[toc]
For this project we are using these primary data sets:
- I94 Immigration Data: This data comes from the US National Tourism and Trade Office. A data dictionary is included in the workspace. This is where the data comes from. There's a sample file so you can take a look at the data in csv format before reading it all in. You do not have to use the entire dataset, just use what you need to accomplish the goal you set at the beginning of the project.
- World Temperature Data: This dataset came from Kaggle. You can read more about it here.
- U.S. City Demographic Data: This data comes from OpenSoft. You can read more about it here.
- Airport Code Table: This is a simple table of airport codes and corresponding cities. It comes from here.
- Additionally there is a SAS Description file that we extract its content to create lookup tables for the all the codes in the immigration data.
Business wants to start analyzing the data sets, but they are not happy with the current system and want to migrate from their legacy SAS system. They asked to convert the SAS datasets from sas7bdat
files to parquet
and store them in a Data Lake (S3). The project was driven by the need to migrate to the Cloud (AWS) to make the data accessible to other groups (data science and BI teams). ETL (Extract, Transform and Load) processes were performed to prepare the data.
Goal Migrate legacy system files (SAS Datasets) from on-premise to the cloud and store in a Data Lake (S3). This will later support the Business Intelligence, and Data Science teams in their activities. Business Intelligence team can source the data from the Data Lake and inject into their Data Warehouse.
Business does not have a defined use-case for the data at the moment, but they know for sure they want to migrate away from SAS to another system. The SAS files are large and on a local server (on-premise). They want to make sure the data is formatted and migrated to the cloud for future uses by other departments. This is part of their cloud migration strategy and AWS was selected for this engagement.
The Data Lake will be in Parquet file format hosted on S3 files. The Raw files will also reside in S3 for future archiving and backup.
In this project we will demonstrate the use of:
- Airflow to orchestrate and manage the data pipeline
- AWS EMR for the heavy data processing
- Use Airflow to create the EMR cluster, and then terminate once the processing is complete to save on cost.
The overall project consists of the following steps:
- Gather the SAS files that are part of this project. Currently there are 2.4 GB worth of data files (4 SAS files for the immigration data for April, May, June, and July). There is also a CSV file as well as a data file that contains descriptions which will be used to create lookup tables.

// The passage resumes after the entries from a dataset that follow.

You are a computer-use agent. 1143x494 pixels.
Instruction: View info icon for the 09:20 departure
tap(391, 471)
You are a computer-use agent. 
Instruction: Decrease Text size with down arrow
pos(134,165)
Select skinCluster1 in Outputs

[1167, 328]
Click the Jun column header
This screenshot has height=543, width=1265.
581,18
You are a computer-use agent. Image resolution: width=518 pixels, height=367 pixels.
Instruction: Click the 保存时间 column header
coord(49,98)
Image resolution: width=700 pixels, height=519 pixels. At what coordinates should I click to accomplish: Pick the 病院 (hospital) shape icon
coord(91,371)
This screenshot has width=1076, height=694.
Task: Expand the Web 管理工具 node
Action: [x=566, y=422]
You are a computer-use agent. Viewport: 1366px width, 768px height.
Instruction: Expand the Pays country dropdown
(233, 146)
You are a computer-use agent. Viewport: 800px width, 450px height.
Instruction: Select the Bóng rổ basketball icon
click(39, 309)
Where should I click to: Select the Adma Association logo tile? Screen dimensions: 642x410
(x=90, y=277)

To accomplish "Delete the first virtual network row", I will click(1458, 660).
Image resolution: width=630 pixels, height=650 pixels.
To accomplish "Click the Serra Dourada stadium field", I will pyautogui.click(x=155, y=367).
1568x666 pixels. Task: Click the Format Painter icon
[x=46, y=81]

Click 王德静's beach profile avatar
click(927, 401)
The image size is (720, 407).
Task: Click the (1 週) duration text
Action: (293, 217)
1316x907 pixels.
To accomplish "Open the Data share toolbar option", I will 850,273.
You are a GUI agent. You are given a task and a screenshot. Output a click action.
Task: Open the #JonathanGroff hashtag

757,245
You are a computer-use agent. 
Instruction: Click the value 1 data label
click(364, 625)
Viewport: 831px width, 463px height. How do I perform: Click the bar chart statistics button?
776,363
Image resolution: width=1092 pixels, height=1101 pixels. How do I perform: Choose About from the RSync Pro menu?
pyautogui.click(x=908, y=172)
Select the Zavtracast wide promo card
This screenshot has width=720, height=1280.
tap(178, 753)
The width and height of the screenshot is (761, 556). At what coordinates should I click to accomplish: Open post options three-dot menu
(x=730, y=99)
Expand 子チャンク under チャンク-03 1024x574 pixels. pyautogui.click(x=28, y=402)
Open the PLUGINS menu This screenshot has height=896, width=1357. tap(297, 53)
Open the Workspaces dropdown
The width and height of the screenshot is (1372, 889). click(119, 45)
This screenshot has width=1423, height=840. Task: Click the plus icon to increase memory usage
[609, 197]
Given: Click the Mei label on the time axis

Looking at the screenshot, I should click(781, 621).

- Migrate the data from on-premise repository (local) to S3 cloud as a staging area
- Create an EMR cluster to process the files.
- Add two new columns: Age-Groups and Age-Categories (using SparkML Bucketizer)
- Cluster the data into 3 clusters based on KMeans clustering algorithm
- Parse the SAS date format for Departure and Arrival dates to a regular Date Format
- Filter the Temperature files and perform additional group-by related transformations
- Push final tables/files into an S3 bucket as Parquet file format
Summary data transformation includes:
- Convert SAS date format into readable date format
- Create Age Group, and Age Category, and Cluster columns
- Temperature data filtered to USA only and averaged by month and city for year > 2003.. Added Year and Month Column
- Create lookup tables for the codes found in the SAS Description file
- Using Airflow to manage the data pipeline and orchestrate the overall flow. Using AWS EMR to do the heavy ETL processes using PySpark. And finally, leverage SparkML to perform Bucketization, and KMeans clustering.
- Leverage the power of Spark for distributed processing to speed up transformation and processing of large SAS datasets (around 13-14M records and 2.6 GB in file sizes).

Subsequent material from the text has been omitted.